Dataset extract Block Start

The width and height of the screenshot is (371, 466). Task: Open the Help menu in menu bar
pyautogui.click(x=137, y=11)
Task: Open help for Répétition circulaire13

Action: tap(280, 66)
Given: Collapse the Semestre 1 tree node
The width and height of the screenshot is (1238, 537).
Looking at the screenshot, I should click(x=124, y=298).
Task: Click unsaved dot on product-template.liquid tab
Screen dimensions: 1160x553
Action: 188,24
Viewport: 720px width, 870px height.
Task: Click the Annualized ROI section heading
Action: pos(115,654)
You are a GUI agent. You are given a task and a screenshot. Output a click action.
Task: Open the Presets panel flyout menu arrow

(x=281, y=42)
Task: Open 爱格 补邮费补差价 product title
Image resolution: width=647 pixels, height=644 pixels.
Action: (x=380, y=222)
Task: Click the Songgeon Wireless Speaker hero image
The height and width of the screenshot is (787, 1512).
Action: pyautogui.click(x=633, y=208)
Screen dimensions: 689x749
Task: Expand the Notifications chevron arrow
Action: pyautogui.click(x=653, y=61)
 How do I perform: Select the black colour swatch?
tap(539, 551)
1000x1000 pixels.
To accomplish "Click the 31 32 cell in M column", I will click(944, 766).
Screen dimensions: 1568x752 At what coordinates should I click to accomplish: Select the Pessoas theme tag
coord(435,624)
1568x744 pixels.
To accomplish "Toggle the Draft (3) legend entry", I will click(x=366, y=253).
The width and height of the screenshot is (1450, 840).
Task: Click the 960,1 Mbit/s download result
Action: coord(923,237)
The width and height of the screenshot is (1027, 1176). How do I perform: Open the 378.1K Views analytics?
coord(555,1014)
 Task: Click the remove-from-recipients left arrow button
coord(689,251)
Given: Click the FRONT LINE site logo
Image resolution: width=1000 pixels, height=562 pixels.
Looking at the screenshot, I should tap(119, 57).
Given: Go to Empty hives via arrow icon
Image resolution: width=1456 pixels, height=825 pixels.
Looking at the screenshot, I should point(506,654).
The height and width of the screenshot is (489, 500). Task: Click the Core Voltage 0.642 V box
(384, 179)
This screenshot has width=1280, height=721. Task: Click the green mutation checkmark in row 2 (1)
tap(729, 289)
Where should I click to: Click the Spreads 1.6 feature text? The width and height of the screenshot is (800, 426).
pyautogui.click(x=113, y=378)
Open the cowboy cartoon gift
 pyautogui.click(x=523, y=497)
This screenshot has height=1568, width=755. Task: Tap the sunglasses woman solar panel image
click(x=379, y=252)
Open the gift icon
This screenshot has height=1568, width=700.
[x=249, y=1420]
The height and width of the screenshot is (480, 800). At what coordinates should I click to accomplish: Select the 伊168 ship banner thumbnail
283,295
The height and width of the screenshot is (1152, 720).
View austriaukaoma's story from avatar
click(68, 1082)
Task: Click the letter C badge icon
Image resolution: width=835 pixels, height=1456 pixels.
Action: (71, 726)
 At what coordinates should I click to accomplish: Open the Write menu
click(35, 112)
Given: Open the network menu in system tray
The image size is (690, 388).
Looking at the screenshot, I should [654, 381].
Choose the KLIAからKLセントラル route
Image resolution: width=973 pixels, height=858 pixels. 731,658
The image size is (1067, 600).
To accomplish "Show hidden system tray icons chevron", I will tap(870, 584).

Dataset extract Block End

The answer must be an exact copy of every record above.

The width and height of the screenshot is (371, 466). Task: Open the Help menu in menu bar
pyautogui.click(x=137, y=11)
Task: Open help for Répétition circulaire13

Action: tap(280, 66)
Given: Collapse the Semestre 1 tree node
The width and height of the screenshot is (1238, 537).
Looking at the screenshot, I should click(x=124, y=298).
Task: Click unsaved dot on product-template.liquid tab
Screen dimensions: 1160x553
Action: 188,24
Viewport: 720px width, 870px height.
Task: Click the Annualized ROI section heading
Action: pos(115,654)
You are a GUI agent. You are given a task and a screenshot. Output a click action.
Task: Open the Presets panel flyout menu arrow

(x=281, y=42)
Task: Open 爱格 补邮费补差价 product title
Image resolution: width=647 pixels, height=644 pixels.
Action: (x=380, y=222)
Task: Click the Songgeon Wireless Speaker hero image
The height and width of the screenshot is (787, 1512).
Action: pyautogui.click(x=633, y=208)
Screen dimensions: 689x749
Task: Expand the Notifications chevron arrow
Action: pyautogui.click(x=653, y=61)
 How do I perform: Select the black colour swatch?
tap(539, 551)
1000x1000 pixels.
To accomplish "Click the 31 32 cell in M column", I will click(944, 766).
Screen dimensions: 1568x752 At what coordinates should I click to accomplish: Select the Pessoas theme tag
coord(435,624)
1568x744 pixels.
To accomplish "Toggle the Draft (3) legend entry", I will click(x=366, y=253).
The width and height of the screenshot is (1450, 840).
Task: Click the 960,1 Mbit/s download result
Action: coord(923,237)
The width and height of the screenshot is (1027, 1176). How do I perform: Open the 378.1K Views analytics?
coord(555,1014)
 Task: Click the remove-from-recipients left arrow button
coord(689,251)
Given: Click the FRONT LINE site logo
Image resolution: width=1000 pixels, height=562 pixels.
Looking at the screenshot, I should tap(119, 57).
Given: Go to Empty hives via arrow icon
Image resolution: width=1456 pixels, height=825 pixels.
Looking at the screenshot, I should point(506,654).
The height and width of the screenshot is (489, 500). Task: Click the Core Voltage 0.642 V box
(384, 179)
This screenshot has width=1280, height=721. Task: Click the green mutation checkmark in row 2 (1)
tap(729, 289)
Where should I click to: Click the Spreads 1.6 feature text? The width and height of the screenshot is (800, 426).
pyautogui.click(x=113, y=378)
Open the cowboy cartoon gift
 pyautogui.click(x=523, y=497)
This screenshot has height=1568, width=755. Task: Tap the sunglasses woman solar panel image
click(x=379, y=252)
Open the gift icon
This screenshot has height=1568, width=700.
[x=249, y=1420]
The height and width of the screenshot is (480, 800). At what coordinates should I click to accomplish: Select the 伊168 ship banner thumbnail
283,295
The height and width of the screenshot is (1152, 720).
View austriaukaoma's story from avatar
click(68, 1082)
Task: Click the letter C badge icon
Image resolution: width=835 pixels, height=1456 pixels.
Action: (71, 726)
 At what coordinates should I click to accomplish: Open the Write menu
click(35, 112)
Given: Open the network menu in system tray
The image size is (690, 388).
Looking at the screenshot, I should [654, 381].
Choose the KLIAからKLセントラル route
Image resolution: width=973 pixels, height=858 pixels. 731,658
The image size is (1067, 600).
To accomplish "Show hidden system tray icons chevron", I will tap(870, 584).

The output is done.